§ Exercise requirements: Go to the line containing "Click to Save (622, 427)" in the records below and retype from there through the final line, exactly.

§ Materials provided:
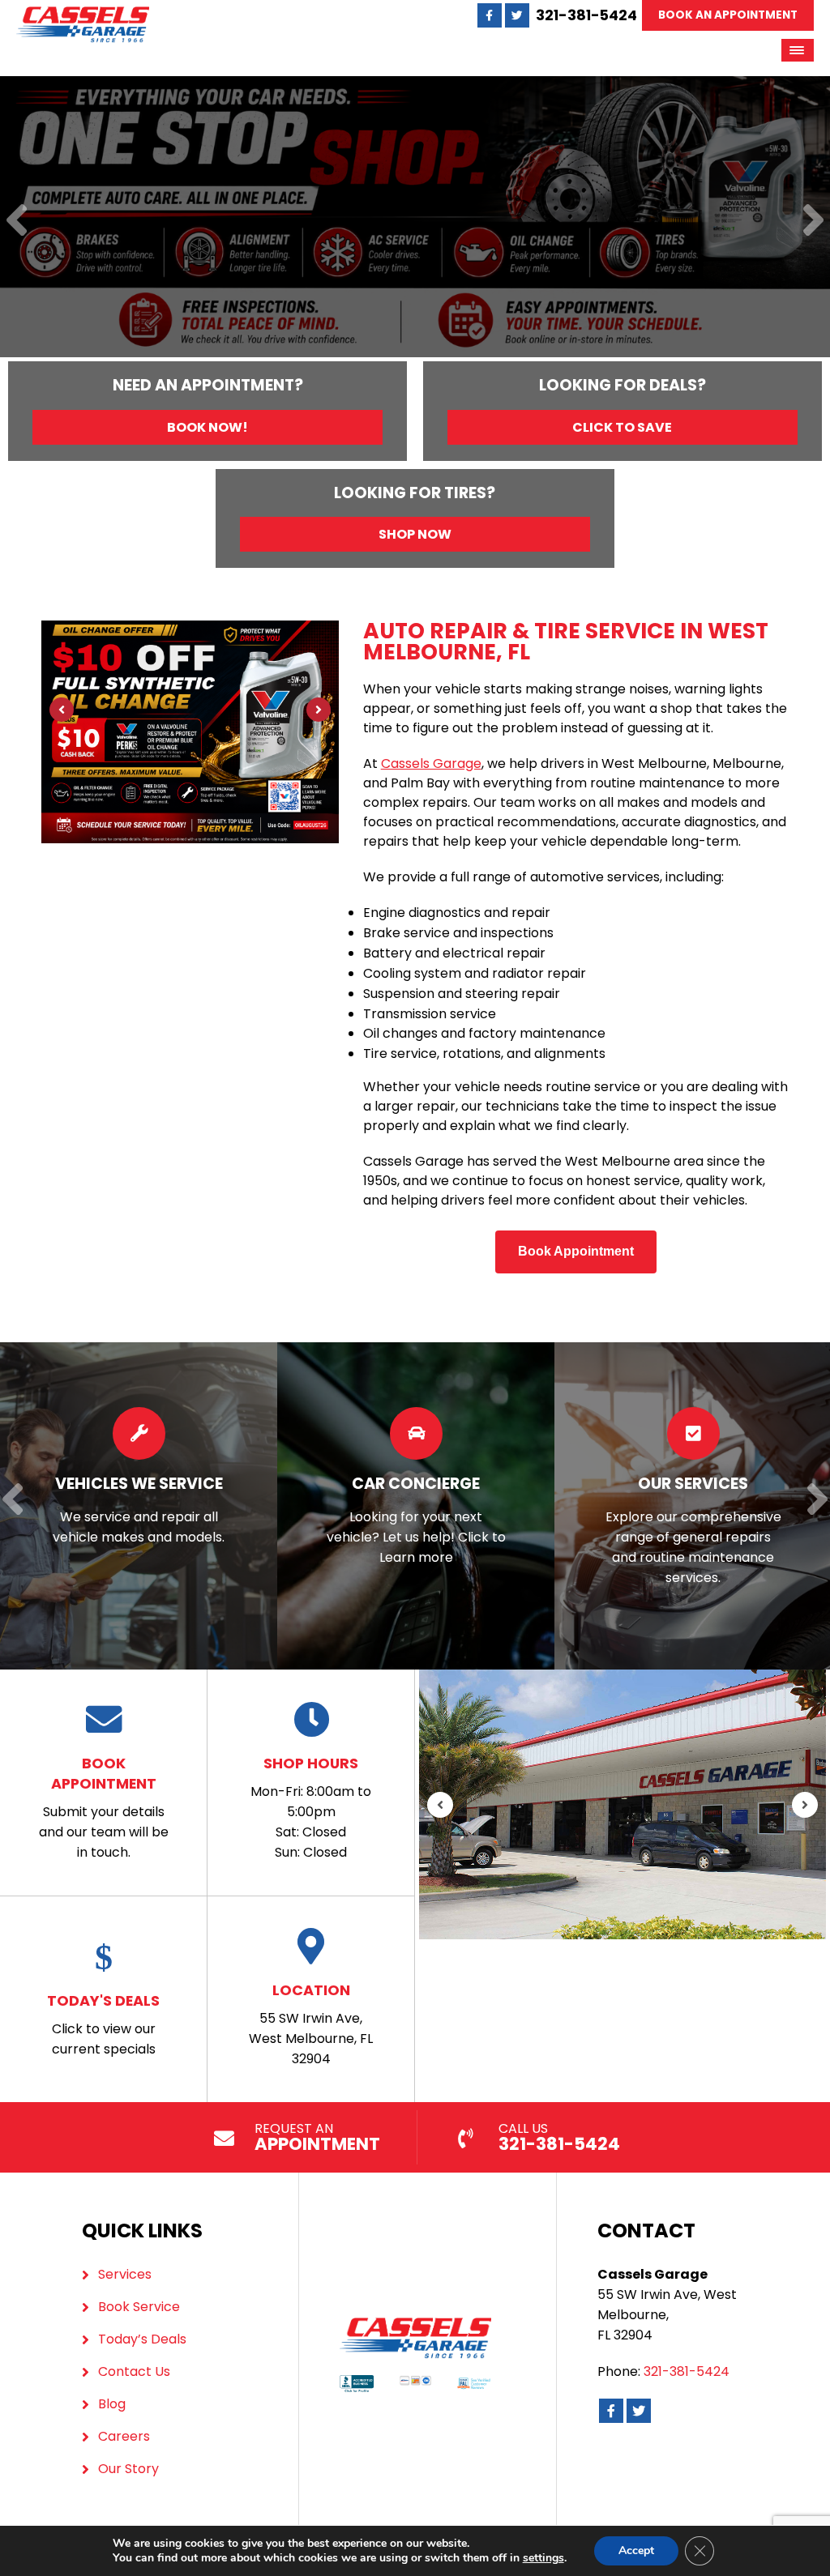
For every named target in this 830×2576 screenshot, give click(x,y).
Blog (112, 2404)
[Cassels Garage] (82, 15)
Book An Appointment (728, 15)
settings (543, 2558)
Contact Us (134, 2371)
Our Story (128, 2468)
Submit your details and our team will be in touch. (104, 1807)
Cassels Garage (431, 763)
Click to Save (622, 427)
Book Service (139, 2306)
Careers (124, 2436)
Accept (636, 2550)
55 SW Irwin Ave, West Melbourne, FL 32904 (311, 2024)
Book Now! (207, 427)
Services (125, 2274)
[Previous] (16, 221)
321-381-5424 (586, 15)
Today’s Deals (142, 2339)
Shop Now (415, 534)
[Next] (813, 221)
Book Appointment (576, 1251)
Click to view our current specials (103, 2024)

§ Result for this task:
Click to Save (622, 427)
Book Service (139, 2306)
Careers (124, 2436)
Accept (636, 2550)
55 SW Irwin Ave, West Melbourne, FL 32904 (311, 2024)
Book Now! (207, 427)
Services (125, 2274)
[Previous] (16, 221)
321-381-5424 (586, 15)
Today’s Deals (142, 2339)
Shop Now (415, 534)
[Next] (813, 221)
Book Appointment (576, 1251)
Click to view our current specials (103, 2024)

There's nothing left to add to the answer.